== Segment start ==

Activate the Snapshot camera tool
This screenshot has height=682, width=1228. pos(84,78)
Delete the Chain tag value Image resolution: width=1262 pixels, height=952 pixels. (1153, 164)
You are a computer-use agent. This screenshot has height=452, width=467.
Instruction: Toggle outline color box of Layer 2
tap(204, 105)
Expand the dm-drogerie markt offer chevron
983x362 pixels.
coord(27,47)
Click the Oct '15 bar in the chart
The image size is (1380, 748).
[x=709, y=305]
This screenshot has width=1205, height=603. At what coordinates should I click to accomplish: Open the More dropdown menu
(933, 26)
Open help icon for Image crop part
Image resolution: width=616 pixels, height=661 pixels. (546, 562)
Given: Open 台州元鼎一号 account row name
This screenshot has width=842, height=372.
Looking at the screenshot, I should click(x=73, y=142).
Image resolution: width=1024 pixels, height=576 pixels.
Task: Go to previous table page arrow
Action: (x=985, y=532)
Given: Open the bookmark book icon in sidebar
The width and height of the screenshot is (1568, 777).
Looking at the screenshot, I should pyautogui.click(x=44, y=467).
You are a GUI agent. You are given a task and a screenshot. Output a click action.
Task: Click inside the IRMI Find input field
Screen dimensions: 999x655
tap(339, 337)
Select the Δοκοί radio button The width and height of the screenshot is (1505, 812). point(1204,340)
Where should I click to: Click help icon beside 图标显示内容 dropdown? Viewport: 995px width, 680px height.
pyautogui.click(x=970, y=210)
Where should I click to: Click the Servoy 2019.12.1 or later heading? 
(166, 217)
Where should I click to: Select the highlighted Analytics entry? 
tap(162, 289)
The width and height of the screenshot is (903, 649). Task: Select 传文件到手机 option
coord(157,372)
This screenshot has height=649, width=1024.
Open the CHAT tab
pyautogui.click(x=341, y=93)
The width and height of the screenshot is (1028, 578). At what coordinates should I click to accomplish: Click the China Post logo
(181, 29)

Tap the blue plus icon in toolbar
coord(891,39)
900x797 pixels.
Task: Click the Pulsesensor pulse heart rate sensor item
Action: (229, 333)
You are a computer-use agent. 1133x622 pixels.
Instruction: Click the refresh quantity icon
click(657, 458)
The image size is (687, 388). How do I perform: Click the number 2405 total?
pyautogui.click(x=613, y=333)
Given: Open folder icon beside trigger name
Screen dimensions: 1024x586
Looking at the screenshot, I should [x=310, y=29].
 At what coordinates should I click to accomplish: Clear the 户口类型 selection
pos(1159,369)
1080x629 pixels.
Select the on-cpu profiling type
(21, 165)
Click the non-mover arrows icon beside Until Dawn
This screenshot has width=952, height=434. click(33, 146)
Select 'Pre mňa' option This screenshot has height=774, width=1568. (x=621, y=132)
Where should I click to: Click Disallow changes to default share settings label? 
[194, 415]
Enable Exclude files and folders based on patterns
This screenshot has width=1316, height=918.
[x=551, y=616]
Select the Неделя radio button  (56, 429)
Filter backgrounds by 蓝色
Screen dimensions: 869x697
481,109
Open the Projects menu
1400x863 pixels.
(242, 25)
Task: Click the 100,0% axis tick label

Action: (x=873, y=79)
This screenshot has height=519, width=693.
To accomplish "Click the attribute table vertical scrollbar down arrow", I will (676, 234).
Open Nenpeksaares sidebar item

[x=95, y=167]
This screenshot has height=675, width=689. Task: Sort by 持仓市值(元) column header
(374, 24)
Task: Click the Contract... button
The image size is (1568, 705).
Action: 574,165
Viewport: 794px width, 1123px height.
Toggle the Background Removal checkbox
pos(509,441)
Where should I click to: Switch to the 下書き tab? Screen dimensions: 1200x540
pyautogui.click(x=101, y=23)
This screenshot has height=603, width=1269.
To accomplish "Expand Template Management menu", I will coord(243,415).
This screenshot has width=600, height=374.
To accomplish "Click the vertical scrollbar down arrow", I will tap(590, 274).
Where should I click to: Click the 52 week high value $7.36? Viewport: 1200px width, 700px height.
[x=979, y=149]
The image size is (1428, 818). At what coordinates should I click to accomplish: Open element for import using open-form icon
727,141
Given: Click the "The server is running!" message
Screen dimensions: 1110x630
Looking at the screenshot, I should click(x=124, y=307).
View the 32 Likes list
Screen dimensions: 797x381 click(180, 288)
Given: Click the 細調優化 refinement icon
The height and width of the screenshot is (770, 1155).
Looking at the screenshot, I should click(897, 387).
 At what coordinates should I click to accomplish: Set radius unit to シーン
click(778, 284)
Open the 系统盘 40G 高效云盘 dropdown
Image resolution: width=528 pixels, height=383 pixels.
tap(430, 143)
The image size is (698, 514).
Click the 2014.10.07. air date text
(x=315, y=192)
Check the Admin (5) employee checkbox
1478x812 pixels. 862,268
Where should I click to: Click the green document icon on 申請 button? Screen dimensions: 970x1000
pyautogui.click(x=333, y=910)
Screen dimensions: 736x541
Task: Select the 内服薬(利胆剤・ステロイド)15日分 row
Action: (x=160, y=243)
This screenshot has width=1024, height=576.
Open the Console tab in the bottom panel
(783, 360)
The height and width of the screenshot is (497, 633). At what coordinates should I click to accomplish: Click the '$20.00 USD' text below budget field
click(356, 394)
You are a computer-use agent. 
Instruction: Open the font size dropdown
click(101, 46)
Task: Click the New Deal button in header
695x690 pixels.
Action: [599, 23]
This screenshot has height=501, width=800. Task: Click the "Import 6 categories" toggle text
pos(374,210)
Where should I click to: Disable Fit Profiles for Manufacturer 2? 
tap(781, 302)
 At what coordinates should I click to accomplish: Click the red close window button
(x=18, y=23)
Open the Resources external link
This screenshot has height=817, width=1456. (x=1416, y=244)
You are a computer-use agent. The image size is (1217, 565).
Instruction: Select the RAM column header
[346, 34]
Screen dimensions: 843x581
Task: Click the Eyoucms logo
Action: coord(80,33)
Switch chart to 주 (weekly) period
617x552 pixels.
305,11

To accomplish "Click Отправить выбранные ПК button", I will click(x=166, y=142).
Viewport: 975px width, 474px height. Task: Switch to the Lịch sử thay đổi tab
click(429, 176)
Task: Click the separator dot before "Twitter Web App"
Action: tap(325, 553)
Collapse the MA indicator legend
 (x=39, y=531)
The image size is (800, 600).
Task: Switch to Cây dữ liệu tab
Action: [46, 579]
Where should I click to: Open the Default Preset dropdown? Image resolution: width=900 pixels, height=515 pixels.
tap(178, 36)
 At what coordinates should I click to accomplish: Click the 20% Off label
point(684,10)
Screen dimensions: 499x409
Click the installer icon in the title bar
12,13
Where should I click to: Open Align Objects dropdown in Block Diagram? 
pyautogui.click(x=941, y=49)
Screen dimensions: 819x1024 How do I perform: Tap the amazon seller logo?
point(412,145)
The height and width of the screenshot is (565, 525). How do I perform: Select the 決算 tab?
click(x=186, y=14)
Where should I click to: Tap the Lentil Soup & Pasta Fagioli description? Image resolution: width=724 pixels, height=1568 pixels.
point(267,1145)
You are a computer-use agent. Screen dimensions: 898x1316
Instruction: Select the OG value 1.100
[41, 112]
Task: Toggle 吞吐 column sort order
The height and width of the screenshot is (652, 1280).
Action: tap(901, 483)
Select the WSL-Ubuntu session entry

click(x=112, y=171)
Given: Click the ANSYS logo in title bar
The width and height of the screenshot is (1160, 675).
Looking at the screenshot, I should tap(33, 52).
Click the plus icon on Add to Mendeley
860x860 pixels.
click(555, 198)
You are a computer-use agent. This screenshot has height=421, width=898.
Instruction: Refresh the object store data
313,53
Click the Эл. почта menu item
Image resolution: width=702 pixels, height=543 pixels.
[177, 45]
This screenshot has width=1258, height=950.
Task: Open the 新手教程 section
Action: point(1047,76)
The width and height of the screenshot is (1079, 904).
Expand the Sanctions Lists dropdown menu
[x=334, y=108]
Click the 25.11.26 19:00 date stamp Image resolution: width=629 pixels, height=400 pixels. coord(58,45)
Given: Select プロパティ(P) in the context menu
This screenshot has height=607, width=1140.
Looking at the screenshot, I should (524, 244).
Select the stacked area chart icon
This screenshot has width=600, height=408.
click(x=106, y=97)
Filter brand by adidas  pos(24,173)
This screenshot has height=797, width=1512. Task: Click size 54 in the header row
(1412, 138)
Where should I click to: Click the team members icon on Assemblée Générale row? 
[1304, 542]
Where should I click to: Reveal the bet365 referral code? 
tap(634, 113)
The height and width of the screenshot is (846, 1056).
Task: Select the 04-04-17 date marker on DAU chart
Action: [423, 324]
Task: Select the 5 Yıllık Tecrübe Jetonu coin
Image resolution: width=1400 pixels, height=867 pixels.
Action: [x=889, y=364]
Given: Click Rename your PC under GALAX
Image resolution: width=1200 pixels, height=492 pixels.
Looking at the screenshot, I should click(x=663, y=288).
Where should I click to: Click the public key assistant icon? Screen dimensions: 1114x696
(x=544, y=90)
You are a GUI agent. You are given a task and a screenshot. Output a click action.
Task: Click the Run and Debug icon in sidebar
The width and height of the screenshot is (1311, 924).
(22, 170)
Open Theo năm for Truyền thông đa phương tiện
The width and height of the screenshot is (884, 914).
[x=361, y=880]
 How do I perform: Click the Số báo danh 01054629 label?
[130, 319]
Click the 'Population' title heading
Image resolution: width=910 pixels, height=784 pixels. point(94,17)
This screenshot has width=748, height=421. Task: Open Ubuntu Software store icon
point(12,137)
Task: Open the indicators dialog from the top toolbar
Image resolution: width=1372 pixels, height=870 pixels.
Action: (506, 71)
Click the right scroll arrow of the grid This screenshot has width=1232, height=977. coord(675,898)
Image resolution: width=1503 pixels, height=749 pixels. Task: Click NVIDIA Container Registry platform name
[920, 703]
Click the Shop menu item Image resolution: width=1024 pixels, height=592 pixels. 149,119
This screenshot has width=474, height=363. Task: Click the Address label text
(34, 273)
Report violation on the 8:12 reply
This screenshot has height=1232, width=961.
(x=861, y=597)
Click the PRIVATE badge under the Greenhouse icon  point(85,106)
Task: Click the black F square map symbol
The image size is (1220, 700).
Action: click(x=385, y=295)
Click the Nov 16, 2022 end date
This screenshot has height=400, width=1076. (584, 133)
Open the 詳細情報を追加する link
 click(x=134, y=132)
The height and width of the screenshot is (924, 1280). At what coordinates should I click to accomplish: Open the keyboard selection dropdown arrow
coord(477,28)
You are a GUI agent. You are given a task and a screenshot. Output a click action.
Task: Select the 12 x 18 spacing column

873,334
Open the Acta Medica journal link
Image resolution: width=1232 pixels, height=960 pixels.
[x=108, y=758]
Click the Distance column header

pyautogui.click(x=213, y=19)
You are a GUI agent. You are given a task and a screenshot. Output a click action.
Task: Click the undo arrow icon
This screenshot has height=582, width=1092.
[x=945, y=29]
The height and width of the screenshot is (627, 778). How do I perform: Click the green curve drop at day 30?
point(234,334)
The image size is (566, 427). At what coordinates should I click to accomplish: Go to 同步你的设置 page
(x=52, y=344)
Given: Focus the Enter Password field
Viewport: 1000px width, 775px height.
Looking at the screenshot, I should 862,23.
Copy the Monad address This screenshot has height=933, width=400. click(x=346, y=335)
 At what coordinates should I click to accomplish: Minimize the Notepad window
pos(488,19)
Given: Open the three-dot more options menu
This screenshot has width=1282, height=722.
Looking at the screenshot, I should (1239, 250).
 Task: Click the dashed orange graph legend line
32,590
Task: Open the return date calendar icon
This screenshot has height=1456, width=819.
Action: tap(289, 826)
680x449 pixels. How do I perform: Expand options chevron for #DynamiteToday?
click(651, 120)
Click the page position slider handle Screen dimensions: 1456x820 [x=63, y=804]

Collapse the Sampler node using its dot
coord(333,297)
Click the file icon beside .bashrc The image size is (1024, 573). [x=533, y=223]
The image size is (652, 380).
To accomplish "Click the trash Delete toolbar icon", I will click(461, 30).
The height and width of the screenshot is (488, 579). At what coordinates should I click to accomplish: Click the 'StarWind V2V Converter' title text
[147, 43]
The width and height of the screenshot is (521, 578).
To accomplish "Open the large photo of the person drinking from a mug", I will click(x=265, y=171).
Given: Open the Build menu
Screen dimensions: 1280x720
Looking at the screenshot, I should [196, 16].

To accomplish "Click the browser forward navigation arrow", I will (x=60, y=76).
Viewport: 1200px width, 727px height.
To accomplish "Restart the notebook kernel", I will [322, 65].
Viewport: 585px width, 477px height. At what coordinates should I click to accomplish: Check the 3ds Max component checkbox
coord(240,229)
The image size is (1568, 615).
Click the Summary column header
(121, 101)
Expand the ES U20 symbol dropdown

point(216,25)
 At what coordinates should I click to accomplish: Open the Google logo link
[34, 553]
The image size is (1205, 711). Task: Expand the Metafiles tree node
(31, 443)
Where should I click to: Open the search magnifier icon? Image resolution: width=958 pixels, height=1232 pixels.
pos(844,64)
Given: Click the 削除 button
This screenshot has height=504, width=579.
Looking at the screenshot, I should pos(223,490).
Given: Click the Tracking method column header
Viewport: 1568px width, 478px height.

== Segment end ==

Requirement
Print exactly the lines from the one containing "The width and height of the screenshot is (521, 578)." through the last line of the records above, both included.

Response
The width and height of the screenshot is (521, 578).
To accomplish "Open the large photo of the person drinking from a mug", I will click(x=265, y=171).
Given: Open the Build menu
Screen dimensions: 1280x720
Looking at the screenshot, I should [196, 16].

To accomplish "Click the browser forward navigation arrow", I will (x=60, y=76).
Viewport: 1200px width, 727px height.
To accomplish "Restart the notebook kernel", I will [322, 65].
Viewport: 585px width, 477px height. At what coordinates should I click to accomplish: Check the 3ds Max component checkbox
coord(240,229)
The image size is (1568, 615).
Click the Summary column header
(121, 101)
Expand the ES U20 symbol dropdown

point(216,25)
 At what coordinates should I click to accomplish: Open the Google logo link
[34, 553]
The image size is (1205, 711). Task: Expand the Metafiles tree node
(31, 443)
Where should I click to: Open the search magnifier icon? Image resolution: width=958 pixels, height=1232 pixels.
pos(844,64)
Given: Click the 削除 button
This screenshot has height=504, width=579.
Looking at the screenshot, I should pos(223,490).
Given: Click the Tracking method column header
Viewport: 1568px width, 478px height.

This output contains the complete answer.